Samsara never fails. Monday afternoon my wife texted me to let me know that her father was in the hospital for chest pain. We would later find out that he had had a major heart attack and would live but at that time, we had no real clue what was happening.
It was one of those moments of terrifying clarity when you see just how delicate and fragile these lives and bodies really are. And, even though he’s “fine” now he really isn’t and neither are we. I could just as easily slip and fall down a four foot staircase or get hit by a car. My kids could suddenly get sick and die. My wife could be killed in a car accident. There’s nothing to prevent these things and, eventually, something will occur to bring about the end of this life for each of us.
So, what is it that I’m doing on the cushion every morning? Am I planning my office or trying to break the will of this beast? And, furthermore, how can I be disappointed with my progress when I realistically spend no more than an hour each day training the mind?

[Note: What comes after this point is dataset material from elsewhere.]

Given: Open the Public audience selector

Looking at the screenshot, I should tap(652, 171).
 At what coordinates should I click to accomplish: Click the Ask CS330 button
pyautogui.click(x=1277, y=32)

One day this body will lie cold and lifeless and it will be too late. May I make the aditthana to meditate formally (for the nth time) for three hours each day. To do so I will need to wake at 0330 hours every day and begin meditation promptly at 0400 ( that is the important part). If I meditate until 0600 I then only have one hour left which I can do from 2100 or 2200.
It honestly seems like a tall order but what else is this life to be used for? Sleeping? Eating? Am I a cow, cat or have I been blessed with a human mind and body in this life?
And, while we’re on the subject of aditthana, I’m giving up sweets for the next three months and embarking once more on dry fasts on Mondays and Thursdays and 4:20 or 8:16 intermittent fasting the rest of the days. I’m doing this for both the health benefits and as a spiritual exercise. May I succeed.